**QUOTED TEXT**
In 2009, Curtis became one of the main hosts of the morning competition program, Showtime! alongside Vhong Navarro, Kim Atienza, and Vice Ganda, and starred in the romantic comedy television series, The Wedding, with Zanjoe Marudo and Derek Ramsay. For her work in Showtime!, she and her co-hosts received a nomination for Best Talent Search Program Host at the 24th PMPC Star Awards for TV.

In 2010, Curtis starred in the romantic comedy film Babe, I Love You. The movie marked her first big-screen team-up with Sam Milby. She also starred in the romantic drama film In Your Eyes, alongside Claudine Barretto and Richard Gutierrez. Her role in the film earned her an award for Best Supporting Actress at the 29th Luna Awards, and a Movie Actress of the Year nomination at the 27th PMPC Star Awards for Movies.

In 2011, Curtis starred in the Philippine adaptation of the Korean drama, Green Rose, with Jericho Rosales. She also top-billed the comedy film Who's That Girl?, which served as her reunion movie with Luis Manzano. In the same year, she starred in the romantic drama film No Other Woman with Derek Ramsay and Cristine Reyes. The film is a box-office success, grossing ₱100 million in five days, and has a total gross of ₱278 million. No Other Woman briefly became the highest-grossing Filipino film, before it was eclipsed by The Unkabogable Praybeyt Benjamin, later in the year. For the film's box-office performance, she and Reyes were recognized as the Box-Office Queens at the 43rd Box Office Entertainment Awards. Curtis also won the Best Actress awards at the 14th Gawad Pasado Awards, and 60th FAMAS Awards. Furthermore, she received her third Movie Actress of the Year nomination at the 28th PMPC Star Awards for Movies.

In the same year, Curtis also had her first foray into the Philippine music scene. Although a confessed non-singer, Curtis launched her debut studio album, Annebisyosa, under Viva Records, on 25 September 2011. She described the album as "super fun" and "not serious", and jokingly stated that people should listen at their own risk. The album was an instant hit, reaching PARI gold status in less than a month, and platinum status in December of that year.

===2012–2017: Continued film, television, and music success===
In 2012, Curtis staged her first solo concert tour, Annebisyosa: No Other Concert World Tour at the Smart Araneta Coliseum, in support of her debut album. The concert was also in celebration of her 15th year in show business. She performed in several local provinces as well as internationally in cities such as Hong Kong and California. For the concert tour, she won the award for Female Concert Performer of the Year at the 44th Box Office Entertainment Awards. Also in 2012, Curtis' morning competition program, Showtime, was reformatted into a noontime variety show, It's Showtime, and replaced Happy Yipee Yehey! in its regular noontime slot. For her work in It's Showtime, she received an award for Best Female TV Host at the 27th PMPC Star Awards for Television. She then starred in the romantic drama A Secret Affair, which earned her a third FAMAS Award for Best Actress nomination.

**RECORDED DATA**
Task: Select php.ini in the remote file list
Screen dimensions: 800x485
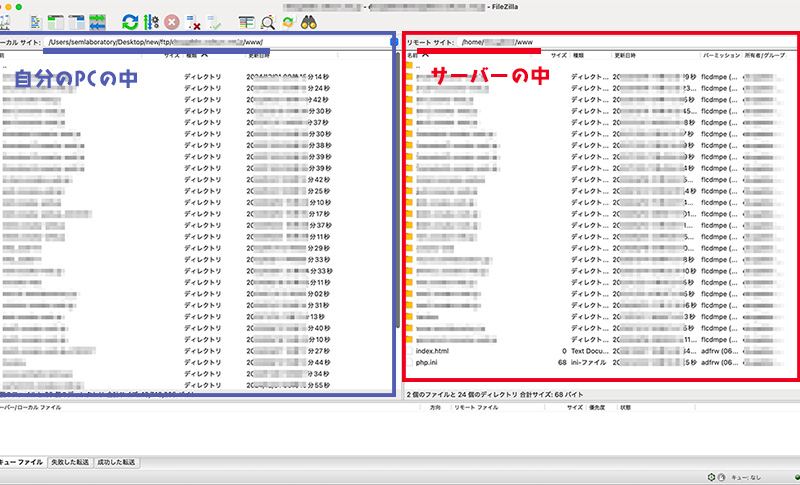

**TASK**
Retype the passage on Curtis's career word for word, beginning at "In the same year, Curtis" and stopping after "of that year.".

**CORRECT RESULT**
In the same year, Curtis also had her first foray into the Philippine music scene. Although a confessed non-singer, Curtis launched her debut studio album, Annebisyosa, under Viva Records, on 25 September 2011. She described the album as "super fun" and "not serious", and jokingly stated that people should listen at their own risk. The album was an instant hit, reaching PARI gold status in less than a month, and platinum status in December of that year.